Six persons, including a minor boy, have lost their lives in the last one week. The experts and residents of the city feel that a number of factors were responsible for the spurt in road mishaps.
Rash and drunk driving, not following traffic norms, lack of traffic cops on roads, rampant encroachments gobbling up footpaths and irresponsible behaviour of commuters were among a few major reasons.
Rasam Sharma and her 4-year-old son Hritwik died in a road mishap five days ago, when she was going to drop him to school. A rashly driven car hit her scooter leaving them critically injured. Later, they succumbed to their injuries. The incident occurred on the bypass road from Taran Wala Pul to Tarn Taran Road.
The same day, Satpal Singh, a dairy owner, was killed after an SUV hit him when he was returning home on foot after shutting down his dairy.
A student died while his friend was critically injured when the bus of same institute, where the two studied, hit their scooter near Khanna Paper mill on the Amritsar-Attari bypass road on May 11. Gobind Arora died on the spot, while Harry sustained serious injuries.
Another local resident Gurpreet Singh died when a rashly driven truck hit his bike near the Golden Gate Chowk. The incident occurred four days ago. He was going to see his wife who was admitted to the hospital.
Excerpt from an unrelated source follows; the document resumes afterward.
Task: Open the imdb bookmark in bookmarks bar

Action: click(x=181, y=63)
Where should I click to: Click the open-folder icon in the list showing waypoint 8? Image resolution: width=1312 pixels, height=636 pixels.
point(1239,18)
Sandeep Sunder died after his car was hit by a truck on the Amritsar-Attari bypass road. In a majority of cases, two-wheeler riders and pedestrians were most vulnerable sections that fell victim to these fatal accidents.
As per the records with the traffic police, there are 6.32 lakh vehicles registered with the local transport office in the holy city and the number was increasing day by day. Being a major religious and tourist destination, thousands of vehicles enter the city.
To handle such a huge rush, there are around 200 traffic cops and that, too, are ill-equipped to manage the affairs. A traffic cop said the traffic police also have to manage during VVIPs and VIPs movements. Harwinder Singh, Additional Deputy Commissioner of Police, said they were managing the affair with all available resources.